* **SOURCE DATA**
------------------------------------
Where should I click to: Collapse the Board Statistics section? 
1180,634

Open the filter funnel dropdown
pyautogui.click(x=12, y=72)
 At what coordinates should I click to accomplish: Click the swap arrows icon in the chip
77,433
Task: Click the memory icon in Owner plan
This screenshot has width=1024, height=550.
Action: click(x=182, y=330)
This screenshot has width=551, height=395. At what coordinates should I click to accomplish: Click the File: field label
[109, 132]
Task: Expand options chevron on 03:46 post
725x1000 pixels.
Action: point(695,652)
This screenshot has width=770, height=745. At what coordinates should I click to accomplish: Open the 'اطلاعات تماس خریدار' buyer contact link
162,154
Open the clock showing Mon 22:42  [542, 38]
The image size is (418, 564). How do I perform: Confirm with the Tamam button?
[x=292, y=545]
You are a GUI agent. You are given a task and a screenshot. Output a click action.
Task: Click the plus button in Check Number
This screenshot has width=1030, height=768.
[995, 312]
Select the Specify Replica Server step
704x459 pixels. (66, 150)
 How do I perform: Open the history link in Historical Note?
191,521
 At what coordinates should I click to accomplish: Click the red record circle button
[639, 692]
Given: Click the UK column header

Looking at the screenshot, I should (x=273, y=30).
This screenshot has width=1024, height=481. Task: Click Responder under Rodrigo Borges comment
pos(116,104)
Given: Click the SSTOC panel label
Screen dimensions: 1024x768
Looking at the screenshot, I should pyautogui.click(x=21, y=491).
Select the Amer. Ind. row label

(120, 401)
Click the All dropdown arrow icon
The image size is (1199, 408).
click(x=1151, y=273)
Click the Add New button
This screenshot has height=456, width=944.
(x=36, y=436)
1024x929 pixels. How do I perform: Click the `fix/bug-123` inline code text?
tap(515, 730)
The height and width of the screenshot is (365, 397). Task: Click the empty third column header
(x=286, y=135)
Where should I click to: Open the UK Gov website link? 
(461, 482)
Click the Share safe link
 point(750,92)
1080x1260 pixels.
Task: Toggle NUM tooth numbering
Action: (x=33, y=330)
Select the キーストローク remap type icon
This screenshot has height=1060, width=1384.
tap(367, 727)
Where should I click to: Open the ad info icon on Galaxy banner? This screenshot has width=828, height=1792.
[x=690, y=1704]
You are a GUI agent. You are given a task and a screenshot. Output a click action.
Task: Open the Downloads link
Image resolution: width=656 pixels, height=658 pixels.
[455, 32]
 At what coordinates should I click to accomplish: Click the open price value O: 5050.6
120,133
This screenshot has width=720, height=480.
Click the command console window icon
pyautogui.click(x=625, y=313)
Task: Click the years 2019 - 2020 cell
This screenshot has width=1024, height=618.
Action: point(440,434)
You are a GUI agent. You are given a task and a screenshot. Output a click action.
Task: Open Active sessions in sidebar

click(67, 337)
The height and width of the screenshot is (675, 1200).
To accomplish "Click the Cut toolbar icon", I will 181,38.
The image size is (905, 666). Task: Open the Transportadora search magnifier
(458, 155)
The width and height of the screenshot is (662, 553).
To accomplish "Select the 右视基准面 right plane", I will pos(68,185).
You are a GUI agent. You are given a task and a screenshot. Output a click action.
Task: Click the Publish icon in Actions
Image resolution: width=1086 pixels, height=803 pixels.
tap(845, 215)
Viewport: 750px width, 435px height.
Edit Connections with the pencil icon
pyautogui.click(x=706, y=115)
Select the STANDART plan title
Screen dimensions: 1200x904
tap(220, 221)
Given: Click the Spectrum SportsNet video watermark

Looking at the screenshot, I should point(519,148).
------------------------------------
* **THE TASK**
Set down only the lines above that fall between the line holding "Task: Click the years 2019 - 2020 cell" and the line holding "The height and width of the screenshot is (675, 1200).", inclusive, keeping each exact.

* **WORKED SOLUTION**
Task: Click the years 2019 - 2020 cell
This screenshot has width=1024, height=618.
Action: point(440,434)
You are a GUI agent. You are given a task and a screenshot. Output a click action.
Task: Open Active sessions in sidebar

click(67, 337)
The height and width of the screenshot is (675, 1200).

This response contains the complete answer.